Data from the Wisconsin Hospital Association shows the uptick started after March 21, and UW Health's Dr. Jeff Pothof said he's noticing the makeup of who is being hospitalized has started to change, too.
"It's still the little bit older population, pre-existing conditions, but as a percentage, younger people are making up a bigger slice," he said.
He said this makes sense because of which age groups have had greater access to COVID-19 vaccines.
"We don't have as much uptake in vaccinations in the in the younger group," Pothof said. "Because they're the group that is having the most infections, we start to see a few more of those young adults having COVID-19 that then requires hospitalization."
But Pothof and Bubenzer both told 27 News they don't believe this upward trend will be anything like the spike from late 2020.
"If things continue the way they are both on the infection side and on the vaccination side, I expect our COVID numbers to stay the same, not surge [and] eventually start to go down again," Bubenzer said.
He said while hospitalization numbers now are very similar to what health care workers were dealing with in March and April 2020, the past year of working through the pandemic has prepared them to better treat the patients.
"We're much more comfortable taking care of these patients because we know what we're doing now," Bubenzer said. "We have a better playbook to be able to to handle the numbers that we're seeing."

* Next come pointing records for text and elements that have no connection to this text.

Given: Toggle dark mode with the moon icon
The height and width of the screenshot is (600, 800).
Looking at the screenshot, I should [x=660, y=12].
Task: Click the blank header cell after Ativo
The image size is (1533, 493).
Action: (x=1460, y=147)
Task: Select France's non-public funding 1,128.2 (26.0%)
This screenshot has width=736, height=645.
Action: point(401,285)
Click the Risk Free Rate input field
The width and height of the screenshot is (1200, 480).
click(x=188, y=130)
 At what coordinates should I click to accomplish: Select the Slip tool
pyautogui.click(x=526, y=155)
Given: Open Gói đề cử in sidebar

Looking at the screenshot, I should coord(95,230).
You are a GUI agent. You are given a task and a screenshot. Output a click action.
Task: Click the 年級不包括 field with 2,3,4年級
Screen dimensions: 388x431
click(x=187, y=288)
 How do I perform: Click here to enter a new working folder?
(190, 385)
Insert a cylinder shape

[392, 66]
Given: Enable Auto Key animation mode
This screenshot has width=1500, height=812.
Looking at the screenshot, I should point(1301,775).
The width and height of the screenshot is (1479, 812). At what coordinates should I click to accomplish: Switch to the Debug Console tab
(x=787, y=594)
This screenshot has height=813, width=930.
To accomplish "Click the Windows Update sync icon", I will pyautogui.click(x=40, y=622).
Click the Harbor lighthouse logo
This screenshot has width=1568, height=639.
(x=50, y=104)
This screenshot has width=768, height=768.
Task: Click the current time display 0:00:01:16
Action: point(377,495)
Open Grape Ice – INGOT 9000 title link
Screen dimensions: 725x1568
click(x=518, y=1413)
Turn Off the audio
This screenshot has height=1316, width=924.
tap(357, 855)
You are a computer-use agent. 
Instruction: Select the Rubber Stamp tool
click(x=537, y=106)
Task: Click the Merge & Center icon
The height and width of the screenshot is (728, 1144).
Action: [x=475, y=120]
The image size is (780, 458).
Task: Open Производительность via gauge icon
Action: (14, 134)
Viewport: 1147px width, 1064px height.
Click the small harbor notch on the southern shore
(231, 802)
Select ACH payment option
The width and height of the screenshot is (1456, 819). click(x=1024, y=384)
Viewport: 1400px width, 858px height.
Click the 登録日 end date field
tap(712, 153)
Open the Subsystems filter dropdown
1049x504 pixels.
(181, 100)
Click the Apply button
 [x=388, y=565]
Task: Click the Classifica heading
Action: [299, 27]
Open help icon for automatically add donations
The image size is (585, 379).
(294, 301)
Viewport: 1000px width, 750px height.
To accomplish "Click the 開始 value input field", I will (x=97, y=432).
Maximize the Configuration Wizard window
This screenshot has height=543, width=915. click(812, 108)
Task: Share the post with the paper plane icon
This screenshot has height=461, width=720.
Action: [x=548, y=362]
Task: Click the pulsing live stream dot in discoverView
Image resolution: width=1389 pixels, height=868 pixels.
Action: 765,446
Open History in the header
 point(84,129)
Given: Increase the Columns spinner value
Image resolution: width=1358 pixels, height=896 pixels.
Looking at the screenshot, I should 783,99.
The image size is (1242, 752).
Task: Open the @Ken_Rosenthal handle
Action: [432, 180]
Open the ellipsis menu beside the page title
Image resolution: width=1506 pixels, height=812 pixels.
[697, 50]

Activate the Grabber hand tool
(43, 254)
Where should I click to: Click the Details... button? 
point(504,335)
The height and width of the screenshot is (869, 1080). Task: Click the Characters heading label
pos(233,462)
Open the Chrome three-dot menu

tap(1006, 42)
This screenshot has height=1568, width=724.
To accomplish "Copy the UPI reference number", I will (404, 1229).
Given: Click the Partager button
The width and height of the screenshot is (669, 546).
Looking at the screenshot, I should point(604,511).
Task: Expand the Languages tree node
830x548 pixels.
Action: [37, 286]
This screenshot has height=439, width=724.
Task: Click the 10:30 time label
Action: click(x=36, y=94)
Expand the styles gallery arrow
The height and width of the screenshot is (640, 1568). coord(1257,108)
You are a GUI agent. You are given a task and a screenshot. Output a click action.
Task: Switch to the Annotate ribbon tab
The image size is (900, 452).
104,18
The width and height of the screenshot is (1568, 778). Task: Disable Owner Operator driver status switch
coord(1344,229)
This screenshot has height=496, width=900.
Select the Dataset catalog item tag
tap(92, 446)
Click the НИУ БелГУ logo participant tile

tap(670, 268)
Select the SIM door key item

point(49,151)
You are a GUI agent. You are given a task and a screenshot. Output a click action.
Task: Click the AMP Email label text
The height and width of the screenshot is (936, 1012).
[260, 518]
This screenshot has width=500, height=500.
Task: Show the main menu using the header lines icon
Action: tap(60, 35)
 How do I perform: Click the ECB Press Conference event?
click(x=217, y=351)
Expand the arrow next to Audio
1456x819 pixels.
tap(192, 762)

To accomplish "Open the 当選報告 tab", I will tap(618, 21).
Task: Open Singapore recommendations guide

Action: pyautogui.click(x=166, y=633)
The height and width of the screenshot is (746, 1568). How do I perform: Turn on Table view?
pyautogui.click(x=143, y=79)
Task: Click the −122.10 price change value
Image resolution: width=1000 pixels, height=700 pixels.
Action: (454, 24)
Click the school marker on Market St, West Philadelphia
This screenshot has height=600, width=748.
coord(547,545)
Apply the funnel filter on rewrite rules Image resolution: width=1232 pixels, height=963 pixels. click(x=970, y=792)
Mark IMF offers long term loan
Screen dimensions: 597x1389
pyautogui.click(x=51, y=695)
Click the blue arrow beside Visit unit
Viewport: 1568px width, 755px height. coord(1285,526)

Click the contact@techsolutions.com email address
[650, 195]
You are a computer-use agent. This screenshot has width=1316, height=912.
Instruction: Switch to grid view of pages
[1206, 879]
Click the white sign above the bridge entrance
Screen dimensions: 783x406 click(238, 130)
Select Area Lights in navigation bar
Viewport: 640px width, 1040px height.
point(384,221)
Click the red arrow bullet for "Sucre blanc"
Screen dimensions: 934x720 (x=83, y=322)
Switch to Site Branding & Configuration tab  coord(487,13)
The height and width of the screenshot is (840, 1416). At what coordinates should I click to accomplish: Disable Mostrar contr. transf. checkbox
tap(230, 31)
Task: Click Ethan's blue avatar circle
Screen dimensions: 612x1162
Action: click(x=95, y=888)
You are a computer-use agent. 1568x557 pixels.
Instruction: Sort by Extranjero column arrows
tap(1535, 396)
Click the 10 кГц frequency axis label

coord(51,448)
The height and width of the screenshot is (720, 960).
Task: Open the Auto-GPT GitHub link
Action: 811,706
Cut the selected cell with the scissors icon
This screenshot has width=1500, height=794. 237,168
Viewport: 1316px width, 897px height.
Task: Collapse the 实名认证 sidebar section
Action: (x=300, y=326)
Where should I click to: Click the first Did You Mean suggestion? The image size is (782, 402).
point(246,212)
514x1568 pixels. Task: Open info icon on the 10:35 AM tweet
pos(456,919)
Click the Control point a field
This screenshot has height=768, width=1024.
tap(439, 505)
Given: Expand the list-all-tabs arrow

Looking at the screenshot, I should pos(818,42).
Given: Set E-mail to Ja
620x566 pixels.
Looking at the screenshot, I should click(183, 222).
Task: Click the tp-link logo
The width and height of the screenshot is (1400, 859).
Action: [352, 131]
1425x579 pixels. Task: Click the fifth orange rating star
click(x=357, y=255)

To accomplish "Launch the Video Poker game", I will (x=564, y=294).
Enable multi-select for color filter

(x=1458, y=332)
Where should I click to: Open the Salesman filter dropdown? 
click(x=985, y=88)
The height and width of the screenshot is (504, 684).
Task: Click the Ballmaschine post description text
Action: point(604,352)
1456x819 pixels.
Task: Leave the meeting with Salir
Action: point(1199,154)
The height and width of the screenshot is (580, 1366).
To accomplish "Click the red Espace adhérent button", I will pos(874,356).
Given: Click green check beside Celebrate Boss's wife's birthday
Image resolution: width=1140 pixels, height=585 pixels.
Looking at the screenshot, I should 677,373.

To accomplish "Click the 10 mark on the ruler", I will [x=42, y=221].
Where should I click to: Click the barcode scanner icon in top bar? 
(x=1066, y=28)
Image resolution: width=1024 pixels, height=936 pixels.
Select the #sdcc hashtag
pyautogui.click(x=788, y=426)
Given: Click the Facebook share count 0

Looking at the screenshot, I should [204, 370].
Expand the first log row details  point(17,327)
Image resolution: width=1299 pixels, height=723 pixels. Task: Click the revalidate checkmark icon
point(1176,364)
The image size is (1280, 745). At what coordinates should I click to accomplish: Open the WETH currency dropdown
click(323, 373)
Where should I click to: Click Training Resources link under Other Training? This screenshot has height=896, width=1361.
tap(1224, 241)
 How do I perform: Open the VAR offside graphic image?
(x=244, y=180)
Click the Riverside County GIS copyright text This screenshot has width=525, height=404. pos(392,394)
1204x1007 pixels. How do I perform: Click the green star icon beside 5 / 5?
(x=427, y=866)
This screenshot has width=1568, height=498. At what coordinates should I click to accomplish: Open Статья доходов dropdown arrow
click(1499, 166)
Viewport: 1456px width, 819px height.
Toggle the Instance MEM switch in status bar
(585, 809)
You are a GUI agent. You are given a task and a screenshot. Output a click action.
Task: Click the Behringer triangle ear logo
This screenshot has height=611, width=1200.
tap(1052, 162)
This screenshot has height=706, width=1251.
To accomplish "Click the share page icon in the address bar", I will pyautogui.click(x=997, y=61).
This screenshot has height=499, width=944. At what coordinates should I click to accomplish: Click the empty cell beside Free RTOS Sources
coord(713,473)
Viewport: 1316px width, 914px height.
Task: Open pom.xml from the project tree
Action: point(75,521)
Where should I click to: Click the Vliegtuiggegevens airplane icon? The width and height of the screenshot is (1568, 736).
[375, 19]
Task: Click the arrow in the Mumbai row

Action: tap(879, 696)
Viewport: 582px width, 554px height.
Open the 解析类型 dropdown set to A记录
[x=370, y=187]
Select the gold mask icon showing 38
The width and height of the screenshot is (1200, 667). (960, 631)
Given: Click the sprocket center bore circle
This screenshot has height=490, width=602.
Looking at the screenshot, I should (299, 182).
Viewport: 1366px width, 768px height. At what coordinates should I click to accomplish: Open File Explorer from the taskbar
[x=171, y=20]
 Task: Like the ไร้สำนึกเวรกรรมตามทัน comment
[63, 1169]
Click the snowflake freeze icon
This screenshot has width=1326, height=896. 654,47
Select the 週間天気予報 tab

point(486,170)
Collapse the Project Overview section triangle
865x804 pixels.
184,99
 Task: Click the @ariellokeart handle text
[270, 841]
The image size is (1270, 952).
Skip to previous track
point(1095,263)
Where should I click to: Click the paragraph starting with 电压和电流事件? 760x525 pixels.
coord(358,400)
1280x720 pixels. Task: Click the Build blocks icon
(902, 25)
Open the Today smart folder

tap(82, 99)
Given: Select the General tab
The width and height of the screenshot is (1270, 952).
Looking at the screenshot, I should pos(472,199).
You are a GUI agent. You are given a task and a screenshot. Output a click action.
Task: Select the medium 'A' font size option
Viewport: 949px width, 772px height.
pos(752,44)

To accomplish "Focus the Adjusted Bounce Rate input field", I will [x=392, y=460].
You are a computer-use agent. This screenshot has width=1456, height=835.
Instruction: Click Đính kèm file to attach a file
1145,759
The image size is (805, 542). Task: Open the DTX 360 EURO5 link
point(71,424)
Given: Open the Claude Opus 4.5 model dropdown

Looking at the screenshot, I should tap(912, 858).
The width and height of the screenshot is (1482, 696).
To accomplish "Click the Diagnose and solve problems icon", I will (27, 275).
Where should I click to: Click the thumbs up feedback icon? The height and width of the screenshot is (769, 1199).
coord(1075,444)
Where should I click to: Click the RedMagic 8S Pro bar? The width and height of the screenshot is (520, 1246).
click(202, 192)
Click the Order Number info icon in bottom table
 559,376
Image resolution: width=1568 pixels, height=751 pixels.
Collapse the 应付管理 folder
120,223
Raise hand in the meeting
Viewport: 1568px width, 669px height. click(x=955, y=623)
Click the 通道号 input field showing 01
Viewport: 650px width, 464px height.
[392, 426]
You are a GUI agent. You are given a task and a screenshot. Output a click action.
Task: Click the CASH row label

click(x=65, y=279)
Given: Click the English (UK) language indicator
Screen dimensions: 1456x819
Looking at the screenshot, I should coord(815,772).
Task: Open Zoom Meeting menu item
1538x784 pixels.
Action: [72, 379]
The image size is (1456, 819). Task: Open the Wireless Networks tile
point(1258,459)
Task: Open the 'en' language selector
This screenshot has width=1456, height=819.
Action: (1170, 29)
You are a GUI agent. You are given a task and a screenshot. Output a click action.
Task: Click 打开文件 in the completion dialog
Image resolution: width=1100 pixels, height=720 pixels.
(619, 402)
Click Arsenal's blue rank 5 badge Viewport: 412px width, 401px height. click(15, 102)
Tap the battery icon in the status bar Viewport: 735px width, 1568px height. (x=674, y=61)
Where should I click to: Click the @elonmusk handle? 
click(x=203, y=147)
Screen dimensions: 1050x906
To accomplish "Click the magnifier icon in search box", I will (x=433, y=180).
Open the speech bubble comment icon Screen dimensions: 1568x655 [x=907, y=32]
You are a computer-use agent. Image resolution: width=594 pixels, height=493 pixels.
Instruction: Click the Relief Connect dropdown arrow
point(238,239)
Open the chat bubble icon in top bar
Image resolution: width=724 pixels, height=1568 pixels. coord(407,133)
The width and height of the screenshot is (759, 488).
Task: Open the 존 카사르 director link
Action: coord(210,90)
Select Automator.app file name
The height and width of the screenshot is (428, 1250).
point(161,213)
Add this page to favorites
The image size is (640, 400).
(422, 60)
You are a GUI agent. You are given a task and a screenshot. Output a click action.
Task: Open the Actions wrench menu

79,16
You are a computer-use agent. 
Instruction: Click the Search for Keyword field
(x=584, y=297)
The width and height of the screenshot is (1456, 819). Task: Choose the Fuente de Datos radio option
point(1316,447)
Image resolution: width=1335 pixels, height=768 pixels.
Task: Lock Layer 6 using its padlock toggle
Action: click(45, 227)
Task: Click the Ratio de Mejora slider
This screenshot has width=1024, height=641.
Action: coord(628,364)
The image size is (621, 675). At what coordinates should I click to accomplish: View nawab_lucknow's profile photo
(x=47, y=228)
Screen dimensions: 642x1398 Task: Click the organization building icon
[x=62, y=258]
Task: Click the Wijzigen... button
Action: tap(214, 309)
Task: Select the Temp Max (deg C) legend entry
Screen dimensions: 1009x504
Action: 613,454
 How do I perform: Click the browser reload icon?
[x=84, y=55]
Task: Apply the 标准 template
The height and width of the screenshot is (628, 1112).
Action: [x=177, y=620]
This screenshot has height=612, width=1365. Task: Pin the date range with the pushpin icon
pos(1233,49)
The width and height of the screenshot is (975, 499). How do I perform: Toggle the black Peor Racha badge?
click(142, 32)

Pothof said that all means he's not as concerned about hospital capacity.
"We've been able to manage that volume in a pretty comfortable space within the health systems without having to do creative things like we were last fall," he said. "We do have availability in the hospitals. We can take care of COVID patients."
But Pothof and Bubenzer both said they're carefully watching the data trend to make sure numbers don't keep increasing.
"COVID is so insidious, and I don't need to look any farther than India to know that it can sometimes rock your world," Pothof said.
He said the best protection people can take against an increase in hospitalizations is getting vaccinated.
"There's still a fair number of people who aren't vaccinated, and, unfortunately, they're still very susceptible to COVID-19," Pothof said. The great news now is we have weapons. We can fight back."